§ Excerpt to read
ECN isn't a necessity unless you need truly lossless network but the rest should get you pretty far as long as you are reasonably careful about communication patterns and blocking ratio of spine/core.
For anything that really needs the lowest possible latency at the cost of all other considerations there is still always Infiniband.
wbl 6 days ago |
QUIC is not trying to solve the same problem as Ousterhout is. End user networks very different from datacenter.
parasubvert 5 days ago |
How so? The same RPC-oriented L7 protocols are largely in use, just with a lot more east/west communications.
aseipp 5 days ago |
QUIC and Homa are not remotely similar and have completely different design constraints. I have no idea why people keep bringing up QUIC in this thread other than "It's another thing that isn't TCP." Yes, many things are not-TCP. The details are what matter.
parasubvert 5 days ago |
Not remotely similar? Both are RPC (request/response) optimized and are focused on removing head of line blocking and strict need for FIFO message ordering in favour of multiplexing.

§ Directive 1
Put this sentence from the forum thread into Spanish: "QUIC is not trying to solve the same problem as Ousterhout is."
§ Directive 2
Retype the forum thread from "For anything that" to "different from datacenter.".
Work only from the forum thread above and bring in nothing else.

§ Records shown

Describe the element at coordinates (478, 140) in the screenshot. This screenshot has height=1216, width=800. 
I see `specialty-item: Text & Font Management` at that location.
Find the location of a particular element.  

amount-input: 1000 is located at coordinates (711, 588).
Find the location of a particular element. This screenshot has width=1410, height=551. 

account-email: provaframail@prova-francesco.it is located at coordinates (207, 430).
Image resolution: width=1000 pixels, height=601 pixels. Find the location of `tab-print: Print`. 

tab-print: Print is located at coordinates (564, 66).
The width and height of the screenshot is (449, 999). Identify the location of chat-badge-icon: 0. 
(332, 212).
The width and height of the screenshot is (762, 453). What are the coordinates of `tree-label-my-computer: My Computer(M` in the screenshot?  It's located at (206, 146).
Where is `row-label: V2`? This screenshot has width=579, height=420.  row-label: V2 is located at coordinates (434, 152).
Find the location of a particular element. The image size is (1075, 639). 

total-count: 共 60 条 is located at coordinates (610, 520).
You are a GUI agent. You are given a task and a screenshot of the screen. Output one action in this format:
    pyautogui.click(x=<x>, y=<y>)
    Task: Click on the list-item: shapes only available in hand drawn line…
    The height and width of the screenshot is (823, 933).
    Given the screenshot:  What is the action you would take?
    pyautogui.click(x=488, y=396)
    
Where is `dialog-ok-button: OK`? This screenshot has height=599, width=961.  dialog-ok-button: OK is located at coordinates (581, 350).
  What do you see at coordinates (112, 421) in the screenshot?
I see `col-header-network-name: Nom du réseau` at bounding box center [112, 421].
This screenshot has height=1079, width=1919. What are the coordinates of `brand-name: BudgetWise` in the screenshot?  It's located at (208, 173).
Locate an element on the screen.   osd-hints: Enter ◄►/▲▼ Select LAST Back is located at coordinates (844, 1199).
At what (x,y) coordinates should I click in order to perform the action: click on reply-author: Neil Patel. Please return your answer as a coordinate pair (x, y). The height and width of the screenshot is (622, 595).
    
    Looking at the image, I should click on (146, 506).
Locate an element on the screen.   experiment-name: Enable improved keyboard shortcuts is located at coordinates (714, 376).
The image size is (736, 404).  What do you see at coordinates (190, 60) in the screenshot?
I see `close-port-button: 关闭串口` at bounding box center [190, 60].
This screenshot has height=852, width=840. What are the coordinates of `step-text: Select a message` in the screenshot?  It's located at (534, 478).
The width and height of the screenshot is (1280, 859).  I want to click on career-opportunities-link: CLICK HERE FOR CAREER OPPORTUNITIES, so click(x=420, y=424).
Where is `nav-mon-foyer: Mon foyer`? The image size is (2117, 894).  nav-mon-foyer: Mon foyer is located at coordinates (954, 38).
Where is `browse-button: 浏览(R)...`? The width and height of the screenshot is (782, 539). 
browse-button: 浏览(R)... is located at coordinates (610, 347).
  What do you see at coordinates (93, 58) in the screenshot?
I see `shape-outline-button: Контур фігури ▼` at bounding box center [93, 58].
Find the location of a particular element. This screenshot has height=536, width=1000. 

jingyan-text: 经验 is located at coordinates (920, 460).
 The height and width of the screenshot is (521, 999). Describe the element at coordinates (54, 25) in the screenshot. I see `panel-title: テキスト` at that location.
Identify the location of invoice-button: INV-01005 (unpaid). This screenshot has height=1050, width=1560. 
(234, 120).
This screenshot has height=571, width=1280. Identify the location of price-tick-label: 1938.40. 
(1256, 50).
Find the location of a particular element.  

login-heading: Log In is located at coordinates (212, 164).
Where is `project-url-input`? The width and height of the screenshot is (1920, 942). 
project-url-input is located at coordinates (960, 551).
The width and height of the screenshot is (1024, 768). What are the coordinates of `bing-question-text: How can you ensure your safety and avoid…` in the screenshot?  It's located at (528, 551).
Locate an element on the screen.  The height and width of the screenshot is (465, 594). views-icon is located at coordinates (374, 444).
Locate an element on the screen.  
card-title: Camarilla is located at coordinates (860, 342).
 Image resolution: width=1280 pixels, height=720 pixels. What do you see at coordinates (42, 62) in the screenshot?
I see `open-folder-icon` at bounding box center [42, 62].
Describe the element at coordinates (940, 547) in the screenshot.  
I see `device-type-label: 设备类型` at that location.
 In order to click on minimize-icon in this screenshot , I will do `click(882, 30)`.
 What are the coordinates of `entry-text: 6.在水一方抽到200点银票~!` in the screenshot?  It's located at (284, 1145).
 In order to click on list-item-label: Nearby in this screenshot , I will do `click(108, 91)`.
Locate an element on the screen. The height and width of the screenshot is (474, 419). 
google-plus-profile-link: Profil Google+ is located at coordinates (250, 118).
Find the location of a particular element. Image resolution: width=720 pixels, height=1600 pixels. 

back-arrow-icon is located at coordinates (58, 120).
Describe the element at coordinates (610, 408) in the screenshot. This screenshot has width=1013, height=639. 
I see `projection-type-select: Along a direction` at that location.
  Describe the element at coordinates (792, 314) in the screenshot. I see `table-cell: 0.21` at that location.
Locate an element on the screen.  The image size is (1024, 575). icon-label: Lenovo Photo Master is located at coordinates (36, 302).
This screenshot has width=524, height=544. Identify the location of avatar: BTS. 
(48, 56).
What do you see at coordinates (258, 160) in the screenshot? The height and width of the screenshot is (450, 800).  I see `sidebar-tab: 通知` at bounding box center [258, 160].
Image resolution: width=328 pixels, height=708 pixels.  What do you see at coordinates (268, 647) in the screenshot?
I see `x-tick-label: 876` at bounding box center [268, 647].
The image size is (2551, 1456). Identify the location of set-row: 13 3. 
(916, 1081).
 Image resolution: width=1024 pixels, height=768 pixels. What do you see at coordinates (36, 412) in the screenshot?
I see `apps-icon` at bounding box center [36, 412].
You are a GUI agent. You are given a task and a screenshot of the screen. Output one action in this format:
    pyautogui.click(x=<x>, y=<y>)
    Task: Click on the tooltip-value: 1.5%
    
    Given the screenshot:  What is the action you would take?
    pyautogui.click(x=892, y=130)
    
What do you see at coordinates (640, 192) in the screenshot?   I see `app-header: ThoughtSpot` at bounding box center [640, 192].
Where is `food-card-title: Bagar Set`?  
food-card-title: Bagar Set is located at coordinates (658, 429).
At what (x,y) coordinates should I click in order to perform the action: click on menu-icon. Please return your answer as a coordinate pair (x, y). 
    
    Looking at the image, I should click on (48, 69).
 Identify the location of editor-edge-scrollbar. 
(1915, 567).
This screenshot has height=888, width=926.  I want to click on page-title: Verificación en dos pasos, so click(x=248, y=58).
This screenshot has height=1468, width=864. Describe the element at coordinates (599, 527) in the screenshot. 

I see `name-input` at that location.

§ Task solution 1
QUIC no intenta resolver el mismo problema que Ousterhout.

§ Task solution 2
For anything that really needs the lowest possible latency at the cost of all other considerations there is still always Infiniband.
wbl 6 days ago |
QUIC is not trying to solve the same problem as Ousterhout is. End user networks very different from datacenter.